Must my Wife live in my Sister's bane,
Or my Sister survive on my Love's pain?
The curses of Los, the terrible shade.
And his dismal terrors make me afraid."


  1. Los, the Spirit of Prophecy (Jerusalem, p. 44, l. 31) is symbolised in the natural world by the Sun (the name itself being a transposition of the word Sol); and just as the Sun, as light, is the vehicle, and so in a certain sense the creator of phenomenal life: so Los is the vehicle and creator of inspiration, in the human brain, cp. Milton, p. 23, ll. 68-76: "Los is nam'd Time, Enitharmon is nam'd Space: | But they depict him bald & aged, who is in eternal youth, | All powerful, and his looks flourish like the brows of morning: | He is the Spirit of Prophecy, the ever apparent Elias. I Time is the mercy of Eternity; without Time's swiftness, | which is the swiftest of all things, all were eternal torment. | All the Gods of the Kingdoms of Earth labour in Los's Halls: | Every one is a fallen son of the Spirit of Prophecy: | He is the Fourth Zoa that stood around the Throne Divine" (cp. also Milton, p. 20, ll. 6-25).

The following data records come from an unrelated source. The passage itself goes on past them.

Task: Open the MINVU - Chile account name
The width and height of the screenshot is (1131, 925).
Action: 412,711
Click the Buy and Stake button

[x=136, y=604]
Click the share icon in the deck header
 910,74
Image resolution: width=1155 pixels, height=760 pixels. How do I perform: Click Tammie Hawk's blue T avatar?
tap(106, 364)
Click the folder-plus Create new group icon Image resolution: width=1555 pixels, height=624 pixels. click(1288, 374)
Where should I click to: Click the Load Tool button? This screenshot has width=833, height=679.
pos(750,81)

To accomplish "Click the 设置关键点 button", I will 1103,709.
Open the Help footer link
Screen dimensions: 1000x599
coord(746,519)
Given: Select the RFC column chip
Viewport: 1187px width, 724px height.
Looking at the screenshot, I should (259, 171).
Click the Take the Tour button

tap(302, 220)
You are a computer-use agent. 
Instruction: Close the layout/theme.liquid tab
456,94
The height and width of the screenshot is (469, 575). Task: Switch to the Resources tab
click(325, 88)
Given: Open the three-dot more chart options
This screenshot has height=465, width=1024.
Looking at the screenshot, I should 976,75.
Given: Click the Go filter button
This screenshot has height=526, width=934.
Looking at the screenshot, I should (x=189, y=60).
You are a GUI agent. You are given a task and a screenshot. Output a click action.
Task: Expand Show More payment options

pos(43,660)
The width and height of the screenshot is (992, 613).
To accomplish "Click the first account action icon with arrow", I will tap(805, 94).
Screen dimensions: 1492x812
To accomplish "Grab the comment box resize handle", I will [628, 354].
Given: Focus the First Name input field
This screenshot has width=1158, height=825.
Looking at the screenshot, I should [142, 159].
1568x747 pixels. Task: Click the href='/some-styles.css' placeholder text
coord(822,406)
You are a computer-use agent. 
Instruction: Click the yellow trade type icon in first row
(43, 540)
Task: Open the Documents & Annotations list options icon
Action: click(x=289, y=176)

  2. The Cave and the Rock are always, v/ith Blake, evil and gloomy symbols: they represent the dark, hard, and contracted life of Reason—"For man has closed himself up, till he sees all things through the narrow chinks of his cavern" (Marriage of Heaven and Hell), (cp. Jerusalem, p. 31, l. 6: "Caves of solitude and dark despair"; p. 43, l. 60: "I see a Cave, a Rock, a Tree deadly and poisonous, unimaginative.